===== Material provided

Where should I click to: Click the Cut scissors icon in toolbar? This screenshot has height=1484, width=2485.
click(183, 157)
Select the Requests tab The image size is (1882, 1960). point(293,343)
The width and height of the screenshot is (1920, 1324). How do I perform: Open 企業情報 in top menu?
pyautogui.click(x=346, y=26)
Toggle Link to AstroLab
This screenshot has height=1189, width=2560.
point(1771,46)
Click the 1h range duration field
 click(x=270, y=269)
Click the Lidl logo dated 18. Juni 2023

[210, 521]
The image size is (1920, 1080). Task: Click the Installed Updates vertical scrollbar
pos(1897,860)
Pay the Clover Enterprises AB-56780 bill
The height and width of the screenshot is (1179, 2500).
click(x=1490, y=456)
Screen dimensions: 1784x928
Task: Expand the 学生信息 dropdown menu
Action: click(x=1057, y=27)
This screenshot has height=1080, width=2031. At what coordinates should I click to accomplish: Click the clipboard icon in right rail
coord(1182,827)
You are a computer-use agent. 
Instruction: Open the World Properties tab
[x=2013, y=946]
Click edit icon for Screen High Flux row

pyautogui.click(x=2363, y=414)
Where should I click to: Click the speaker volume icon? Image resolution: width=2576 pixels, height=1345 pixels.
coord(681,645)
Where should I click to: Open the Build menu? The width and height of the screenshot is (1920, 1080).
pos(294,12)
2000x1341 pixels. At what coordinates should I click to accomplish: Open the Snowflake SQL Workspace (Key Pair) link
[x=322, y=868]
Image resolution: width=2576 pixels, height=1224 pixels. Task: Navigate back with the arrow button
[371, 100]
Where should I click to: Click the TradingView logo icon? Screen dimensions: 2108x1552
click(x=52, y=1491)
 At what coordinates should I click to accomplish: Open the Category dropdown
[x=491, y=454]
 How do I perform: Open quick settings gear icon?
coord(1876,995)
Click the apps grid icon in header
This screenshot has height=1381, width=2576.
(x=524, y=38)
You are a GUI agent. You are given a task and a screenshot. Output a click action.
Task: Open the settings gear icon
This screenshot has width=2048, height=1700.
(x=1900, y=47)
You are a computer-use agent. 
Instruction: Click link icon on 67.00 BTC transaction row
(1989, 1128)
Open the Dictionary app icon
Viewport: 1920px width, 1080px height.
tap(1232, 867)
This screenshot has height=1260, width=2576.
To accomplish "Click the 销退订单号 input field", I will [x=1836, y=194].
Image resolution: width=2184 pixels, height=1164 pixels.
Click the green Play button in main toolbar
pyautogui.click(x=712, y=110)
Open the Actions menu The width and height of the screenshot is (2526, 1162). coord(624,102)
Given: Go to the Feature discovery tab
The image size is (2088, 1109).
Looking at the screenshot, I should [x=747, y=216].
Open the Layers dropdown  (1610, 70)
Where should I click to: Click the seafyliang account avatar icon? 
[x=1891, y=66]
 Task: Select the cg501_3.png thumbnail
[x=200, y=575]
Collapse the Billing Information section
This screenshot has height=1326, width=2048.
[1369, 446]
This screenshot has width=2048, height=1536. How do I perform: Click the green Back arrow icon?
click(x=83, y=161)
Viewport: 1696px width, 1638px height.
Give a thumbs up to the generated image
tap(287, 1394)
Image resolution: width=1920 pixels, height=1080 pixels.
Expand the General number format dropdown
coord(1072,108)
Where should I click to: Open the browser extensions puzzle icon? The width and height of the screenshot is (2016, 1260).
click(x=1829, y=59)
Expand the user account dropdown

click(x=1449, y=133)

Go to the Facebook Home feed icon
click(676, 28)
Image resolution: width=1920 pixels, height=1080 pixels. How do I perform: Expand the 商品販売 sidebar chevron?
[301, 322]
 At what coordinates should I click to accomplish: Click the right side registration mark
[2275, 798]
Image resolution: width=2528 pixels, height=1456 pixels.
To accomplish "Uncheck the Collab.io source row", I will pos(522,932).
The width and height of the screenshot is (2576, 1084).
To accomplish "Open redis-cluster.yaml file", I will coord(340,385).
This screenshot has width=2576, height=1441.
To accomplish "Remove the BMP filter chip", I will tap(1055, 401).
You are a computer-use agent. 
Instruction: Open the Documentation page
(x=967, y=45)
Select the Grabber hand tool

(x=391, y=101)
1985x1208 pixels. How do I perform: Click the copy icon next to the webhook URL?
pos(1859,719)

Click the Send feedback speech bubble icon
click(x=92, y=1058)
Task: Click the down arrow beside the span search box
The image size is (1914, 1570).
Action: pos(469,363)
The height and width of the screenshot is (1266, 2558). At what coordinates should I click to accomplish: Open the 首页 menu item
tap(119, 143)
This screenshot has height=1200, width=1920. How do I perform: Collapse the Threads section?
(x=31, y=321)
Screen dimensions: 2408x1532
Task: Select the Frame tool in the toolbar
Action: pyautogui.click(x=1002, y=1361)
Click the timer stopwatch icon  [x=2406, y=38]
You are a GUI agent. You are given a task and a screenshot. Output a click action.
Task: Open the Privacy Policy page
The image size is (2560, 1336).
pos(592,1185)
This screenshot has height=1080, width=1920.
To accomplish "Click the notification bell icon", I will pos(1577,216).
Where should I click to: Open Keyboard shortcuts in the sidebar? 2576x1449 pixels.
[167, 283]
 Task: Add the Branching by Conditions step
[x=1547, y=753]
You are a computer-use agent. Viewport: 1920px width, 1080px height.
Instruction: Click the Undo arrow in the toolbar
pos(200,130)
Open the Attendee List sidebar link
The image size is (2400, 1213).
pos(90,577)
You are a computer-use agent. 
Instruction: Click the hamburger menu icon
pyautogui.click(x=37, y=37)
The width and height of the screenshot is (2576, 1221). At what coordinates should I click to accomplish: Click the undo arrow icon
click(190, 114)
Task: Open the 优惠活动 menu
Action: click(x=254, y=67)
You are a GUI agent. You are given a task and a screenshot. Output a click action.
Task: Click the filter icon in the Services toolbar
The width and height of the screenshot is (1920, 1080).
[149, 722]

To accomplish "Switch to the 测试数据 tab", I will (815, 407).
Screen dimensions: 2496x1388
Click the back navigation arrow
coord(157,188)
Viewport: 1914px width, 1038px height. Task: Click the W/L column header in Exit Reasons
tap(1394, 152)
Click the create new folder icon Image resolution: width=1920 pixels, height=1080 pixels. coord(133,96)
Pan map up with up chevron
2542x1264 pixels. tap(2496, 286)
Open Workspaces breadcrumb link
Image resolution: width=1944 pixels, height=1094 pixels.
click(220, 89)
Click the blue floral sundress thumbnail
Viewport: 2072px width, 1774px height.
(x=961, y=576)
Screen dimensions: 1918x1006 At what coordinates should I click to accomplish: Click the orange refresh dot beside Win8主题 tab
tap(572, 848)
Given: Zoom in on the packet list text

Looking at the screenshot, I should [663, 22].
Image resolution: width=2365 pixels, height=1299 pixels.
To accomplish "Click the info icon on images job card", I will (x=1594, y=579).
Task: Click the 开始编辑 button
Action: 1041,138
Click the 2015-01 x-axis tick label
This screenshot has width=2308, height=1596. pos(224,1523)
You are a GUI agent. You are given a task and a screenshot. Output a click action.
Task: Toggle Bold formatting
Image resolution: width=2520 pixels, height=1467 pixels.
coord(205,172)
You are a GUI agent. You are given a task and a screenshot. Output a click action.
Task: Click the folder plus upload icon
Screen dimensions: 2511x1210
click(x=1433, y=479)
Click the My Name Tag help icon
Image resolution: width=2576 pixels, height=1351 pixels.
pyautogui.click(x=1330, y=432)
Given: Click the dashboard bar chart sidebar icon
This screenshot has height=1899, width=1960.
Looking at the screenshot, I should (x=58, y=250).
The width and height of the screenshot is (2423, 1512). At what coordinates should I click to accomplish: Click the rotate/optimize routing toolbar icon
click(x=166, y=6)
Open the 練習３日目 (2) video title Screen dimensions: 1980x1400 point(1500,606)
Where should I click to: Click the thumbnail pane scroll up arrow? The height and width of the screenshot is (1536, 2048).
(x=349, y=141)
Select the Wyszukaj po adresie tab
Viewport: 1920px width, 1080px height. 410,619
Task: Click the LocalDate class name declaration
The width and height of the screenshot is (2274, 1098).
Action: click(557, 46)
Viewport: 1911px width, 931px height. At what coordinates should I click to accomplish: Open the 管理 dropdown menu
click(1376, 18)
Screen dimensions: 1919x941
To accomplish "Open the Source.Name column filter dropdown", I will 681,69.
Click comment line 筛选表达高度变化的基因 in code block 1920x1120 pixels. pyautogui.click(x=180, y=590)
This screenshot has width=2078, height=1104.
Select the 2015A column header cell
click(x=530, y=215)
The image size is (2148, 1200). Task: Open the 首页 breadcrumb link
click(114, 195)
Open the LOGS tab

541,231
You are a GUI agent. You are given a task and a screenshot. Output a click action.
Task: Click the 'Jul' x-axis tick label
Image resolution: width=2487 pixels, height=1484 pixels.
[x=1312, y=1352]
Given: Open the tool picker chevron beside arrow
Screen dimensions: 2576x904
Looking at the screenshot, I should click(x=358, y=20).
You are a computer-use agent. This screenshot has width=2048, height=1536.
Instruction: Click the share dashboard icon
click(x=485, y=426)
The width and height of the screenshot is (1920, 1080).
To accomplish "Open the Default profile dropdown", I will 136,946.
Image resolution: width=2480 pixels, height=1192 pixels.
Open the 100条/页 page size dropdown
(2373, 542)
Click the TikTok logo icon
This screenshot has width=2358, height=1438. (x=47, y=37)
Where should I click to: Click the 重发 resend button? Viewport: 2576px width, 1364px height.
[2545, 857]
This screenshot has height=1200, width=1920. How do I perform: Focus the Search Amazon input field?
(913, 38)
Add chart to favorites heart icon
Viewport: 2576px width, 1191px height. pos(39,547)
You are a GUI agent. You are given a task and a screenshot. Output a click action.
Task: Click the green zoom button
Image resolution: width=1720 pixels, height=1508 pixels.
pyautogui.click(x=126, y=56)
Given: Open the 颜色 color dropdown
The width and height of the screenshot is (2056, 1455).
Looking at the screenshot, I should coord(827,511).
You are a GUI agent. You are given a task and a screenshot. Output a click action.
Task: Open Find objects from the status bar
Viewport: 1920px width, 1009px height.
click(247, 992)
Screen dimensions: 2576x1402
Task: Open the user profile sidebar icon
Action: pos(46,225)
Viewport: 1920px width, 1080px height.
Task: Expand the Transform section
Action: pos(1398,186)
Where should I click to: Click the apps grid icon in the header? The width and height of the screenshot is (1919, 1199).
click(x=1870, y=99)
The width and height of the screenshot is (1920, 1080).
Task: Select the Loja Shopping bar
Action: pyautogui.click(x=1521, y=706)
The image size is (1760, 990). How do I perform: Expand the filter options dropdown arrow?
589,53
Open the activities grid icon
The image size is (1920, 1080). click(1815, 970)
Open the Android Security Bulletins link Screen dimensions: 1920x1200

==========

Assigned task: Transcribe the lines above between the line holding "Viewport: 1914px width, 1038px" and the line holding "Click the My Name Tag help icon", inclusive, exactly as they stand and with nothing added.

Your solution:
Viewport: 1914px width, 1038px height. Task: Click the W/L column header in Exit Reasons
tap(1394, 152)
Click the create new folder icon Image resolution: width=1920 pixels, height=1080 pixels. coord(133,96)
Pan map up with up chevron
2542x1264 pixels. tap(2496, 286)
Open Workspaces breadcrumb link
Image resolution: width=1944 pixels, height=1094 pixels.
click(220, 89)
Click the blue floral sundress thumbnail
Viewport: 2072px width, 1774px height.
(x=961, y=576)
Screen dimensions: 1918x1006 At what coordinates should I click to accomplish: Click the orange refresh dot beside Win8主题 tab
tap(572, 848)
Given: Zoom in on the packet list text

Looking at the screenshot, I should [663, 22].
Image resolution: width=2365 pixels, height=1299 pixels.
To accomplish "Click the info icon on images job card", I will (x=1594, y=579).
Task: Click the 开始编辑 button
Action: 1041,138
Click the 2015-01 x-axis tick label
This screenshot has width=2308, height=1596. pos(224,1523)
You are a GUI agent. You are given a task and a screenshot. Output a click action.
Task: Toggle Bold formatting
Image resolution: width=2520 pixels, height=1467 pixels.
coord(205,172)
You are a GUI agent. You are given a task and a screenshot. Output a click action.
Task: Click the folder plus upload icon
Screen dimensions: 2511x1210
click(x=1433, y=479)
Click the My Name Tag help icon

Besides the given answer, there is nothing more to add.